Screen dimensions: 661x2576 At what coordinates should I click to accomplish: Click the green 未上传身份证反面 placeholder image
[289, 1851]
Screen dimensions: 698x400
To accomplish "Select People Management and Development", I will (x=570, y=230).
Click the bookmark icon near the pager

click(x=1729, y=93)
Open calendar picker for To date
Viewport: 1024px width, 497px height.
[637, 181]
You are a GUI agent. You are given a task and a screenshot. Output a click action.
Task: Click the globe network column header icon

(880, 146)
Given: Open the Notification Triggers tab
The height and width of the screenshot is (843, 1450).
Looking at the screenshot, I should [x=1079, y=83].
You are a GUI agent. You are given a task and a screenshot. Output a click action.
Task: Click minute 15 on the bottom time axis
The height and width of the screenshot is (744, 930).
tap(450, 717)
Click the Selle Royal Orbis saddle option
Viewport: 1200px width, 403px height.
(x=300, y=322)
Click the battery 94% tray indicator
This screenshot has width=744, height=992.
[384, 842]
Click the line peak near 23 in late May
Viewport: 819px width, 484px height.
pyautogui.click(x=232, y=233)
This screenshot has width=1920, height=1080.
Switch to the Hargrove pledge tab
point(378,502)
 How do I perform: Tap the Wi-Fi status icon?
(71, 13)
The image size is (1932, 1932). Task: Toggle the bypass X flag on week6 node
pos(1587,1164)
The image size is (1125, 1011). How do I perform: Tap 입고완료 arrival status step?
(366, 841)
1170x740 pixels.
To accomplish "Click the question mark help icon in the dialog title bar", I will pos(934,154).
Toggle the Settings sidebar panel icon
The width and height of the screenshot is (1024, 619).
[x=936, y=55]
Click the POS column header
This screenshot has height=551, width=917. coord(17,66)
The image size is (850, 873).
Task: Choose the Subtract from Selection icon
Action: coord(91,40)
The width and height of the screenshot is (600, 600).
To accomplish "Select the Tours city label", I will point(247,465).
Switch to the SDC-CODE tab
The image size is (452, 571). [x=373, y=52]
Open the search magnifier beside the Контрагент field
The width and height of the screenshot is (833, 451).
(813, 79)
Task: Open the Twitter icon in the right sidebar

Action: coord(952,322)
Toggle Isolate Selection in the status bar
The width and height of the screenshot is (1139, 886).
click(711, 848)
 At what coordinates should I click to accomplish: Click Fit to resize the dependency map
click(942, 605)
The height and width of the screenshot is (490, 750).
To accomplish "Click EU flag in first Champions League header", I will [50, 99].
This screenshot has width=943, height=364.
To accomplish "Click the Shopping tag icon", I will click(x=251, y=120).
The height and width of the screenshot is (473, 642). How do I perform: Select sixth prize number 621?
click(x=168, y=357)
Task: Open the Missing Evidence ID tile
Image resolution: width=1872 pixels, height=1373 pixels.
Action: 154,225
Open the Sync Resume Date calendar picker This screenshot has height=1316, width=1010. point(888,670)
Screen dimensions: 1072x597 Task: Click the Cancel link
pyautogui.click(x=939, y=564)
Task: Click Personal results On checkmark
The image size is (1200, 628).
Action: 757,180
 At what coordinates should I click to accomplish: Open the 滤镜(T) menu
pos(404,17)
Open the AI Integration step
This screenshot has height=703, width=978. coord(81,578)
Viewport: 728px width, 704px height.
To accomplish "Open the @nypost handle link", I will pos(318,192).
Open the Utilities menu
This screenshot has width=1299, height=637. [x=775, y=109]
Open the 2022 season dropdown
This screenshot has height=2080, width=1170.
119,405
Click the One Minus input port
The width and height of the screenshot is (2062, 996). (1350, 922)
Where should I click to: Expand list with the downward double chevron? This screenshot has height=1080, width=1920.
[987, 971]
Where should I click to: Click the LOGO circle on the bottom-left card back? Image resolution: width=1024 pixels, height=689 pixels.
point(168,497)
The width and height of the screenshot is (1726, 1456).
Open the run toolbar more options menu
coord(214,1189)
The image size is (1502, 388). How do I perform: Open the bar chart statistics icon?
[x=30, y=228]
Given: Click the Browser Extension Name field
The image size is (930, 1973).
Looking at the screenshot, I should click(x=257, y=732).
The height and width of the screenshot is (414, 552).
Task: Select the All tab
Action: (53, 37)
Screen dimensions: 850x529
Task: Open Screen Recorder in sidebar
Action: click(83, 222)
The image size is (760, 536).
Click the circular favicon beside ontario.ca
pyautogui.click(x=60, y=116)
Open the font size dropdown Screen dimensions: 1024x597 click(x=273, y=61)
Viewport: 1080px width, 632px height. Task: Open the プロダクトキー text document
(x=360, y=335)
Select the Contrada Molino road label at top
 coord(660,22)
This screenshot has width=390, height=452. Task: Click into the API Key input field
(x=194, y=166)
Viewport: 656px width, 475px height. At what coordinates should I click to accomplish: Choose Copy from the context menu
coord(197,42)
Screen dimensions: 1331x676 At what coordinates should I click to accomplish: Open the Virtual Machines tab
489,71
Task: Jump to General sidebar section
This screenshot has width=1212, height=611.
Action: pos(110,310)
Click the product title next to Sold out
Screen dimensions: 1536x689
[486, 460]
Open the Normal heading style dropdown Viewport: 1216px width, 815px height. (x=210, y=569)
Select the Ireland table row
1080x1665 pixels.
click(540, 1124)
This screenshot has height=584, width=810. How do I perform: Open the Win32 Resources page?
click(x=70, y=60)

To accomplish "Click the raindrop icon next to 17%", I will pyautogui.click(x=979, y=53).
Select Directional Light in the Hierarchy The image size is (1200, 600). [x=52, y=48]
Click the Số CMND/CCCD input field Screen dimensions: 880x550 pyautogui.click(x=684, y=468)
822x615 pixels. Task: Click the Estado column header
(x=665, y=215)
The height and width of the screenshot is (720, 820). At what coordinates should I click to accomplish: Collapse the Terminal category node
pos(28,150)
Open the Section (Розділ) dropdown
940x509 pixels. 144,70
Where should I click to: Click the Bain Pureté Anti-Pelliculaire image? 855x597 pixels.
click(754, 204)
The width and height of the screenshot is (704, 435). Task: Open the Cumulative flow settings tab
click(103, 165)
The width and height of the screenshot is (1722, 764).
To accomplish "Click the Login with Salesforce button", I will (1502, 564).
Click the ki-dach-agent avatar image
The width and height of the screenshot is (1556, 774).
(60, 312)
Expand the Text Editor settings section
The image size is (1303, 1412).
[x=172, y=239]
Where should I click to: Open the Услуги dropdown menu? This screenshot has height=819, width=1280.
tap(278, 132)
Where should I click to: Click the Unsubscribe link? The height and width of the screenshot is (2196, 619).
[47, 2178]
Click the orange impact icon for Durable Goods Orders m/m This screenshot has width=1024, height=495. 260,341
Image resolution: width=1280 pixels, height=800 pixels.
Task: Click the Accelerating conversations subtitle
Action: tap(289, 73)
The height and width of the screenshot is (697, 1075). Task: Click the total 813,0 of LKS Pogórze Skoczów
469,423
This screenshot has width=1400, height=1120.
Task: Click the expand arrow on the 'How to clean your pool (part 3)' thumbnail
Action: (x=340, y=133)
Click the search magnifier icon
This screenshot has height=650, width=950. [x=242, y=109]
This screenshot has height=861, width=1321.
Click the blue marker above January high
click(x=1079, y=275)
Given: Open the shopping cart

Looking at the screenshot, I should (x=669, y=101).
○ ○ ○ ○ ○ ○ ○
Your objective ::
Set out the records again, exactly as they appear above.

Solution to this exercise ::
Screen dimensions: 661x2576 At what coordinates should I click to accomplish: Click the green 未上传身份证反面 placeholder image
[289, 1851]
Screen dimensions: 698x400
To accomplish "Select People Management and Development", I will (x=570, y=230).
Click the bookmark icon near the pager

click(x=1729, y=93)
Open calendar picker for To date
Viewport: 1024px width, 497px height.
[637, 181]
You are a GUI agent. You are given a task and a screenshot. Output a click action.
Task: Click the globe network column header icon

(880, 146)
Given: Open the Notification Triggers tab
The height and width of the screenshot is (843, 1450).
Looking at the screenshot, I should [x=1079, y=83].
You are a GUI agent. You are given a task and a screenshot. Output a click action.
Task: Click minute 15 on the bottom time axis
The height and width of the screenshot is (744, 930).
tap(450, 717)
Click the Selle Royal Orbis saddle option
Viewport: 1200px width, 403px height.
(x=300, y=322)
Click the battery 94% tray indicator
This screenshot has width=744, height=992.
[384, 842]
Click the line peak near 23 in late May
Viewport: 819px width, 484px height.
pyautogui.click(x=232, y=233)
This screenshot has width=1920, height=1080.
Switch to the Hargrove pledge tab
point(378,502)
 How do I perform: Tap the Wi-Fi status icon?
(71, 13)
The image size is (1932, 1932). Task: Toggle the bypass X flag on week6 node
pos(1587,1164)
The image size is (1125, 1011). How do I perform: Tap 입고완료 arrival status step?
(366, 841)
1170x740 pixels.
To accomplish "Click the question mark help icon in the dialog title bar", I will pos(934,154).
Toggle the Settings sidebar panel icon
The width and height of the screenshot is (1024, 619).
[x=936, y=55]
Click the POS column header
This screenshot has height=551, width=917. coord(17,66)
The image size is (850, 873).
Task: Choose the Subtract from Selection icon
Action: coord(91,40)
The width and height of the screenshot is (600, 600).
To accomplish "Select the Tours city label", I will point(247,465).
Switch to the SDC-CODE tab
The image size is (452, 571). [x=373, y=52]
Open the search magnifier beside the Контрагент field
The width and height of the screenshot is (833, 451).
(813, 79)
Task: Open the Twitter icon in the right sidebar

Action: coord(952,322)
Toggle Isolate Selection in the status bar
The width and height of the screenshot is (1139, 886).
click(711, 848)
 At what coordinates should I click to accomplish: Click Fit to resize the dependency map
click(942, 605)
The height and width of the screenshot is (490, 750).
To accomplish "Click EU flag in first Champions League header", I will [50, 99].
This screenshot has width=943, height=364.
To accomplish "Click the Shopping tag icon", I will click(x=251, y=120).
The height and width of the screenshot is (473, 642). How do I perform: Select sixth prize number 621?
click(x=168, y=357)
Task: Open the Missing Evidence ID tile
Image resolution: width=1872 pixels, height=1373 pixels.
Action: 154,225
Open the Sync Resume Date calendar picker This screenshot has height=1316, width=1010. point(888,670)
Screen dimensions: 1072x597 Task: Click the Cancel link
pyautogui.click(x=939, y=564)
Task: Click Personal results On checkmark
The image size is (1200, 628).
Action: 757,180
 At what coordinates should I click to accomplish: Open the 滤镜(T) menu
pos(404,17)
Open the AI Integration step
This screenshot has height=703, width=978. coord(81,578)
Viewport: 728px width, 704px height.
To accomplish "Open the @nypost handle link", I will pos(318,192).
Open the Utilities menu
This screenshot has width=1299, height=637. [x=775, y=109]
Open the 2022 season dropdown
This screenshot has height=2080, width=1170.
119,405
Click the One Minus input port
The width and height of the screenshot is (2062, 996). (1350, 922)
Where should I click to: Expand list with the downward double chevron? This screenshot has height=1080, width=1920.
[987, 971]
Where should I click to: Click the LOGO circle on the bottom-left card back? Image resolution: width=1024 pixels, height=689 pixels.
point(168,497)
The width and height of the screenshot is (1726, 1456).
Open the run toolbar more options menu
coord(214,1189)
The image size is (1502, 388). How do I perform: Open the bar chart statistics icon?
[x=30, y=228]
Given: Click the Browser Extension Name field
The image size is (930, 1973).
Looking at the screenshot, I should click(x=257, y=732).
The height and width of the screenshot is (414, 552).
Task: Select the All tab
Action: (53, 37)
Screen dimensions: 850x529
Task: Open Screen Recorder in sidebar
Action: click(83, 222)
The image size is (760, 536).
Click the circular favicon beside ontario.ca
pyautogui.click(x=60, y=116)
Open the font size dropdown Screen dimensions: 1024x597 click(x=273, y=61)
Viewport: 1080px width, 632px height. Task: Open the プロダクトキー text document
(x=360, y=335)
Select the Contrada Molino road label at top
 coord(660,22)
This screenshot has width=390, height=452. Task: Click into the API Key input field
(x=194, y=166)
Viewport: 656px width, 475px height. At what coordinates should I click to accomplish: Choose Copy from the context menu
coord(197,42)
Screen dimensions: 1331x676 At what coordinates should I click to accomplish: Open the Virtual Machines tab
489,71
Task: Jump to General sidebar section
This screenshot has width=1212, height=611.
Action: pos(110,310)
Click the product title next to Sold out
Screen dimensions: 1536x689
[486, 460]
Open the Normal heading style dropdown Viewport: 1216px width, 815px height. (x=210, y=569)
Select the Ireland table row
1080x1665 pixels.
click(540, 1124)
This screenshot has height=584, width=810. How do I perform: Open the Win32 Resources page?
click(x=70, y=60)

To accomplish "Click the raindrop icon next to 17%", I will pyautogui.click(x=979, y=53).
Select Directional Light in the Hierarchy The image size is (1200, 600). [x=52, y=48]
Click the Số CMND/CCCD input field Screen dimensions: 880x550 pyautogui.click(x=684, y=468)
822x615 pixels. Task: Click the Estado column header
(x=665, y=215)
The height and width of the screenshot is (720, 820). At what coordinates should I click to accomplish: Collapse the Terminal category node
pos(28,150)
Open the Section (Розділ) dropdown
940x509 pixels. 144,70
Where should I click to: Click the Bain Pureté Anti-Pelliculaire image? 855x597 pixels.
click(754, 204)
The width and height of the screenshot is (704, 435). Task: Open the Cumulative flow settings tab
click(103, 165)
The width and height of the screenshot is (1722, 764).
To accomplish "Click the Login with Salesforce button", I will (1502, 564).
Click the ki-dach-agent avatar image
The width and height of the screenshot is (1556, 774).
(60, 312)
Expand the Text Editor settings section
The image size is (1303, 1412).
[x=172, y=239]
Where should I click to: Open the Услуги dropdown menu? This screenshot has height=819, width=1280.
tap(278, 132)
Where should I click to: Click the Unsubscribe link? The height and width of the screenshot is (2196, 619).
[47, 2178]
Click the orange impact icon for Durable Goods Orders m/m This screenshot has width=1024, height=495. 260,341
Image resolution: width=1280 pixels, height=800 pixels.
Task: Click the Accelerating conversations subtitle
Action: tap(289, 73)
The height and width of the screenshot is (697, 1075). Task: Click the total 813,0 of LKS Pogórze Skoczów
469,423
This screenshot has width=1400, height=1120.
Task: Click the expand arrow on the 'How to clean your pool (part 3)' thumbnail
Action: (x=340, y=133)
Click the search magnifier icon
This screenshot has height=650, width=950. [x=242, y=109]
This screenshot has height=861, width=1321.
Click the blue marker above January high
click(x=1079, y=275)
Given: Open the shopping cart

Looking at the screenshot, I should (x=669, y=101).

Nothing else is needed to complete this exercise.